Dataset excerpts
=== Begin Enclosure ===
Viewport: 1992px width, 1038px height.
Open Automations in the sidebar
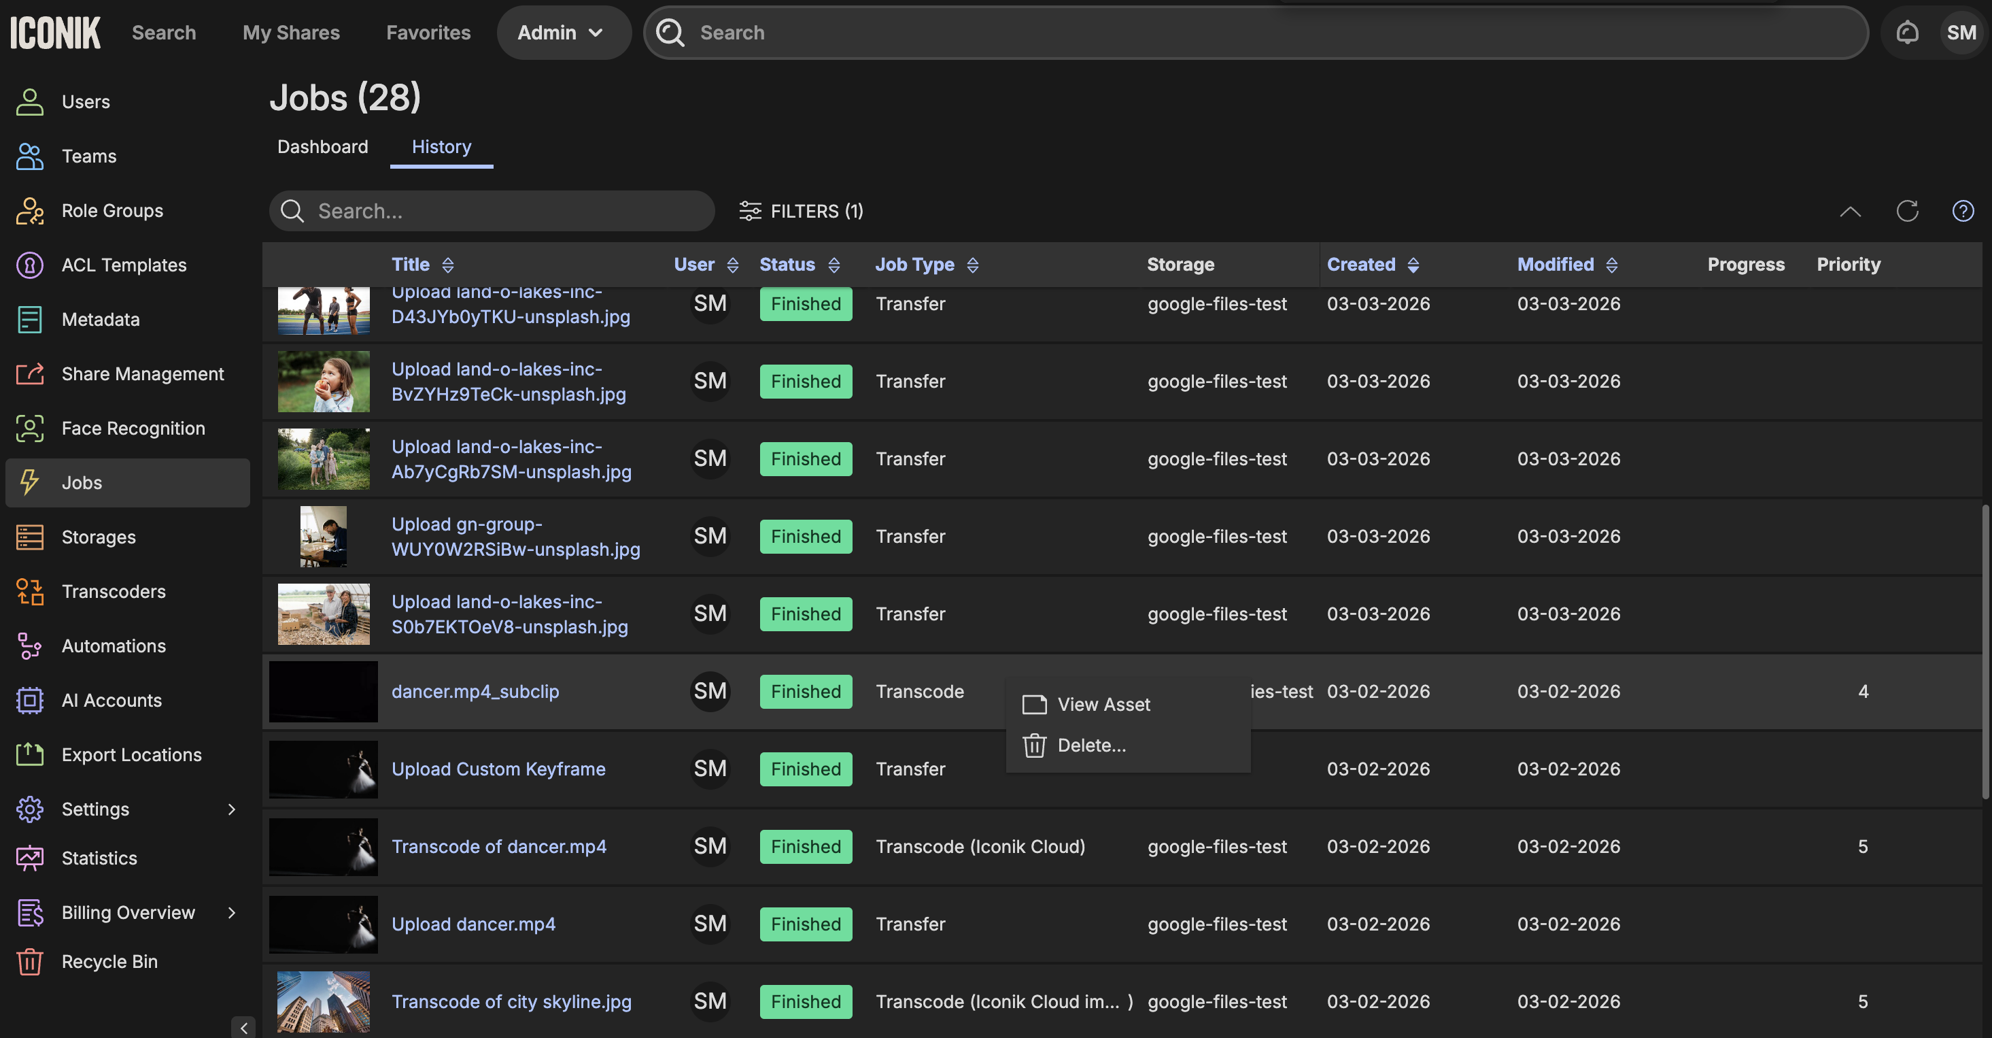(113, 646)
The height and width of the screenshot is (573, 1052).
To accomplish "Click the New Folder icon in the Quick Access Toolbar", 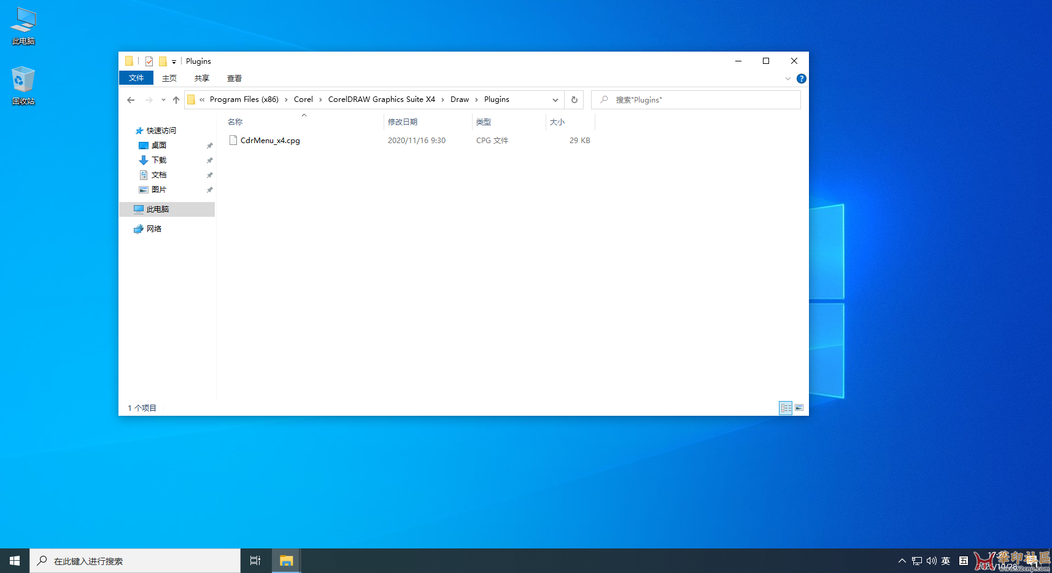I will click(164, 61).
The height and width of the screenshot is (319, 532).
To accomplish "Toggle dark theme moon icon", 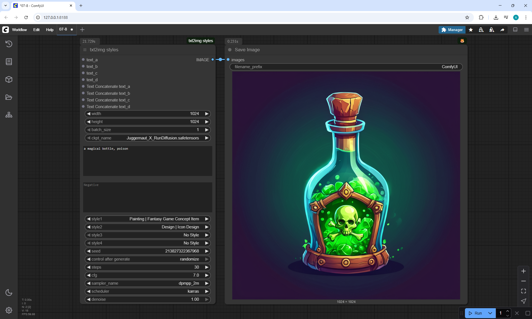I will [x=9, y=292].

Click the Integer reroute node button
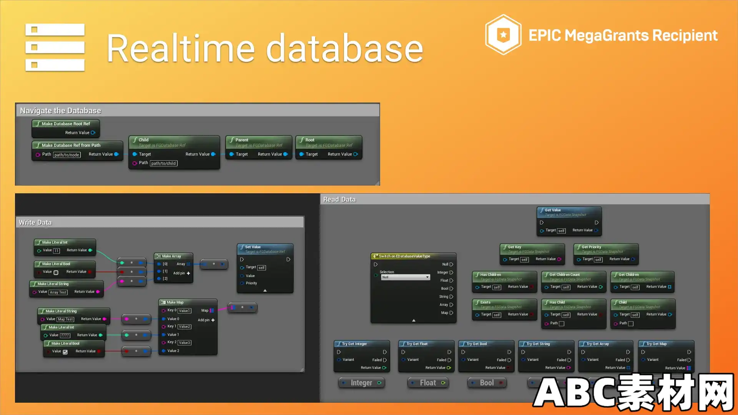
=== End Enclosure ===
Task objective
Throughout the data above, count the lines where the word "width" occurs, and report that figure alone.

Result for this task
3